PROBLEMS TO WORK ON >>
• 1. Please print the passage of the post that opens with the words containing "What Two Vases" and closes with "Woman ’12. Details here.", copied word for word.
• 2. Summarize the post in two sentences.

ARTICLE >>
Has True Woman ministered to you? If so, please consider giving a gift today. Give Now

What Two Vases Taught Me

Dawn Wilson

Dawn Wilson | 04.27.12
Twitter: @HeartChoices

16 comments

Are you on Twitter? Do you like free stuff? If so, you could win a copy of Mary Kassian and Nancy Leigh DeMoss’ newest book, True Woman 101: Divine Design, when you tweet about True Woman ’12. Details here. 

When I traveled with Life Action Ministries in the 1970s, my life was saturated with thoughts of knowing God, and loving and pleasing Him. After I left the ministry, got married, and children came along, it wasn't that I forgot about the need for revival, but rather that other things seemed more important than constantly "seeking God" at the time.

Wrapped up in busyness for God and family, I allowed my own ideas about life to take precedence over seeking God's face and making sure that He was speaking life into my everyday routines. We all have periods of dryness, but after a while, I realized how desperately thirsty I'd become. I couldn't seem to find a way to quench my deep thirst; I felt I'd always be a "sipper" at the fountain of life.

In God’s Providence, in 2001, I returned to Life Action as a writer and researcher for Revive Our Hearts. A few years ago, as I attended the annual staff “Revival Week”—a time of intense preparation for another year of ministry—I heard these simple words: "Everything flows from the presence of God." These words, spoken by Pastor Bill Elliff, powerfully altered my thinking. I wept for a long, long time, letting the words sink into my soul.

DATASET SECTION >>
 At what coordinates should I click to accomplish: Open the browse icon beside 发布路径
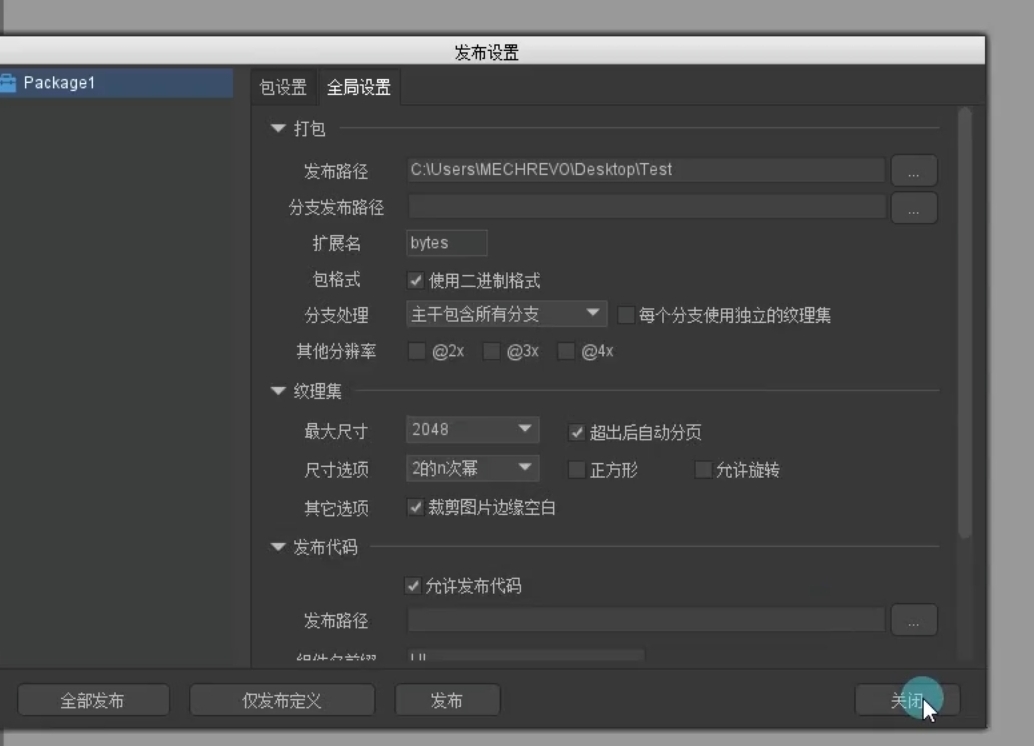(x=913, y=170)
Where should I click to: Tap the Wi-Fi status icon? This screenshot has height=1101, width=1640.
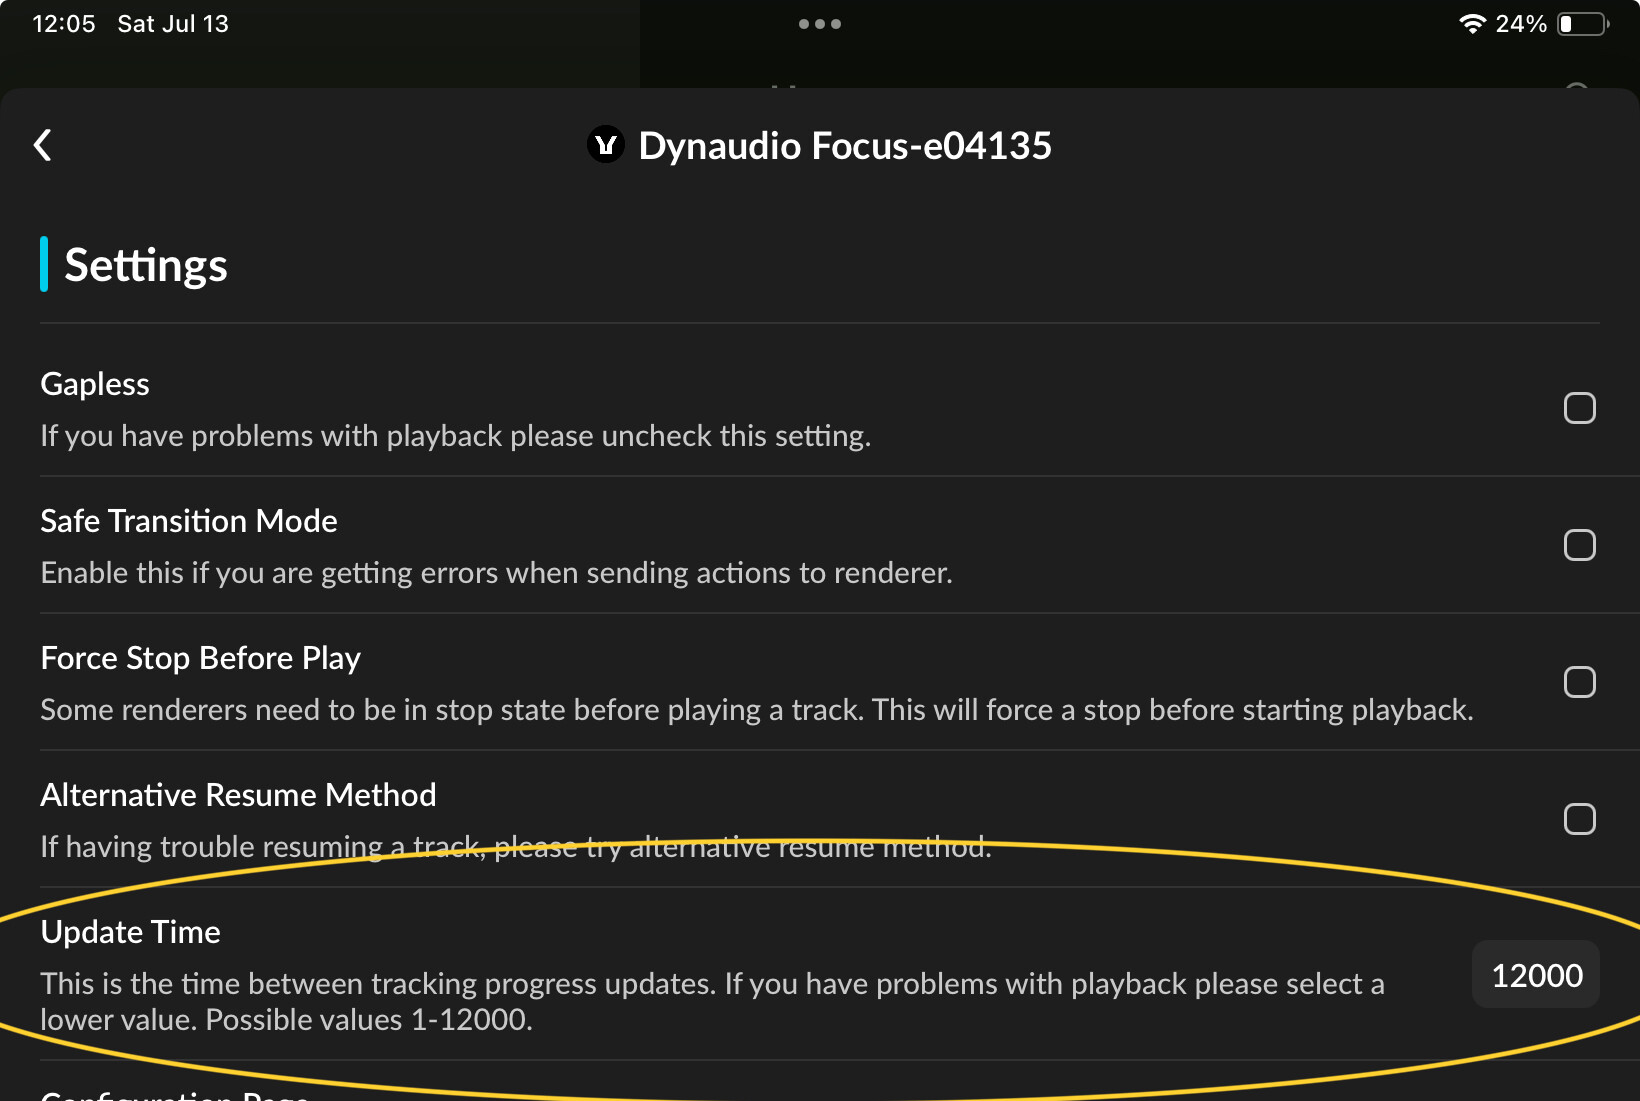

OUTPUTS FOR THE TASKS >>
• 1.
What Two Vases Taught Me

Dawn Wilson

Dawn Wilson | 04.27.12
Twitter: @HeartChoices

16 comments

Are you on Twitter? Do you like free stuff? If so, you could win a copy of Mary Kassian and Nancy Leigh DeMoss’ newest book, True Woman 101: Divine Design, when you tweet about True Woman ’12. Details here.

• 2. Dawn Wilson traveled with Life Action Ministries in the 1970s, but after marriage and children, busyness for God and family crowded out seeking God's face and left a deep spiritual thirst. After returning to Life Action in 2001 as a writer and researcher for Revive Our Hearts, Wilson heard Pastor Bill Elliff say at the annual staff "Revival Week" that "Everything flows from the presence of God," words that powerfully altered Wilson's thinking.